Namaku Rahmat, seorang buruh perkebunan kelapa sawit di pedalaman Sumatera. Sejak fajar menyingsing, aku telah bersiap, menggenggam sabit dengan tangan yang penuh luka. Ladang sawit terbentang luas di hadapanku, menjadi saksi perjalanan hidup yang penuh perjuangan.
Keringat yang menetes bukan hanya karena sengatan matahari, tetapi juga karena himpitan beban hidup yang semakin berat. Aku bekerja tak kenal lelah demi istri dan kedua anakku yang masih kecil. Mereka adalah cahaya harapan yang membuatku terus bertahan. Aku ingin mereka memiliki kehidupan yang lebih baik, berbeda dari nasibku yang hanya lulusan sekolah dasar dan harus menghabiskan hari-hari di antara pelepah sawit yang berduri.
Setiap hari, aku memanen tandan buah sawit yang beratnya puluhan kilogram. Aku harus memanjat, mengayunkan sabit dengan tenaga penuh, sambil waspada terhadap sengatan serangga dan bahaya ular. Upah yang kudapat sering kali tak sebanding dengan usaha dan risiko yang kuhadapi. Cukupkah? Untuk sekadar makan, mungkin cukup. Tapi untuk mimpi yang lebih besar, untuk pendidikan anak-anakku? Itu masih menjadi tanda tanya besar.
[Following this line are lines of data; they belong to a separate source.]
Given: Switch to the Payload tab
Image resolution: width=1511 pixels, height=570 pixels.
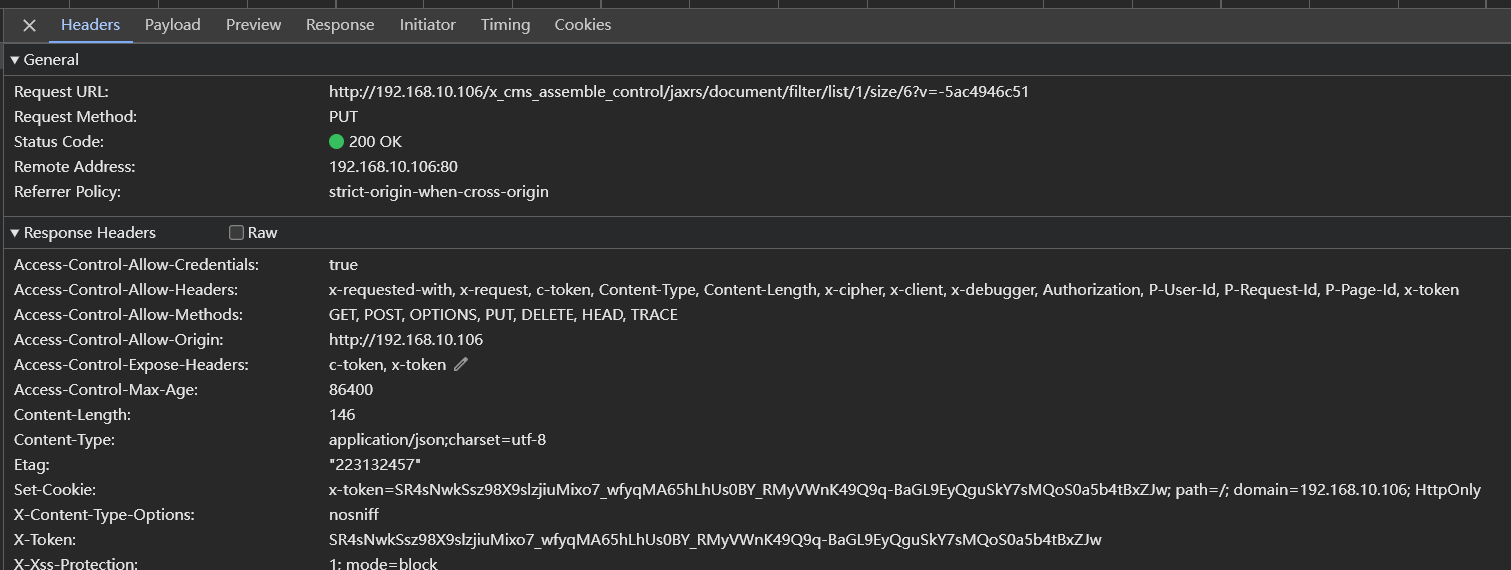Looking at the screenshot, I should point(172,25).
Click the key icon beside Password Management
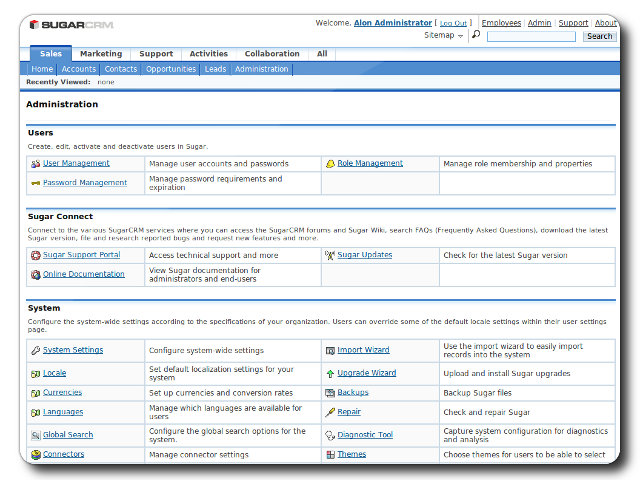This screenshot has width=640, height=480. tap(35, 183)
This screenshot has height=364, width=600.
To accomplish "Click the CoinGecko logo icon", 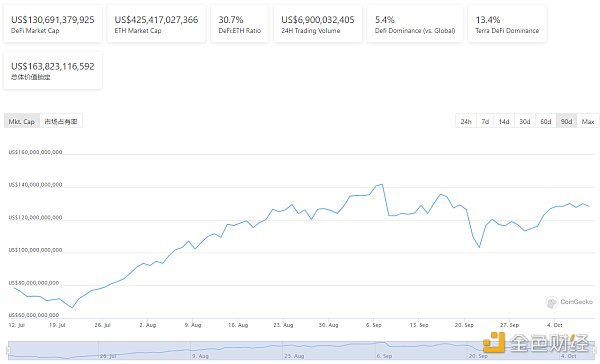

Aku punya mimpi yang belum tercapai. Aku ingin bisa memiliki rumah sendiri, tidak lagi tinggal di pondok reyot yang sewaktu-waktu bisa roboh diterpa hujan deras. Aku ingin anak-anakku bersekolah tinggi, meraih cita-cita mereka tanpa harus dihantui kekhawatiran biaya. Aku ingin memiliki penghasilan yang cukup untuk menabung, agar ketika tubuh ini tak lagi kuat bekerja, aku masih bisa bertahan tanpa bergantung pada orang lain.
Kami, para buruh perkebunan, sering mendengar tentang kesejahteraan pekerja di kota. Mereka menerima upah lebih layak, waktu kerja lebih manusiawi. Sementara kami? Bekerja lebih dari delapan jam sehari, dengan upah yang bahkan tak cukup untuk menabung. Ke mana harus mengadu? Siapa yang peduli? Kami hanya bisa berdoa dan berharap suatu hari nasib kami berubah.
Aku pernah berpikir untuk bergabung dengan Federasi Serikat Pekerja Metal Indonesia (FSPMI), agar bisa memperjuangkan hak-hak kami sebagai buruh. Namun, aku takut. Aku tahu beberapa pekerja yang mencoba berserikat dipecat dengan alasan yang dibuat-buat. Ada tekanan dan intimidasi dari perusahaan, seolah-olah bergabung dengan serikat adalah sebuah kesalahan. Aku takut kehilangan pekerjaan ini, satu-satunya sumber penghidupan keluargaku. Tapi sampai kapan aku harus takut? Sampai kapan aku harus diam?
Saat malam tiba, dalam kelelahan yang tak tertahankan, aku menatap wajah anak-anakku yang tertidur lelap. Aku menggenggam tangan istriku yang juga letih setelah seharian membantu di ladang. Dalam hati, aku berbisik, “Bertahanlah, Rahmat. Demi mereka, kau harus kuat.”
Menjadi buruh perkebunan adalah perjalanan panjang yang penuh cobaan. Tapi aku percaya, kerja keras dan doa yang tak pernah putus akan membuka jalan bagi kehidupan yang lebih baik. Aku hanya ingin keadilan, agar anak-anak kami tak lagi mengulang cerita yang sama, agar suatu hari kelak, mereka bisa berdiri tegak tanpa harus menghabiskan hidup di bawah terik matahari seperti kami.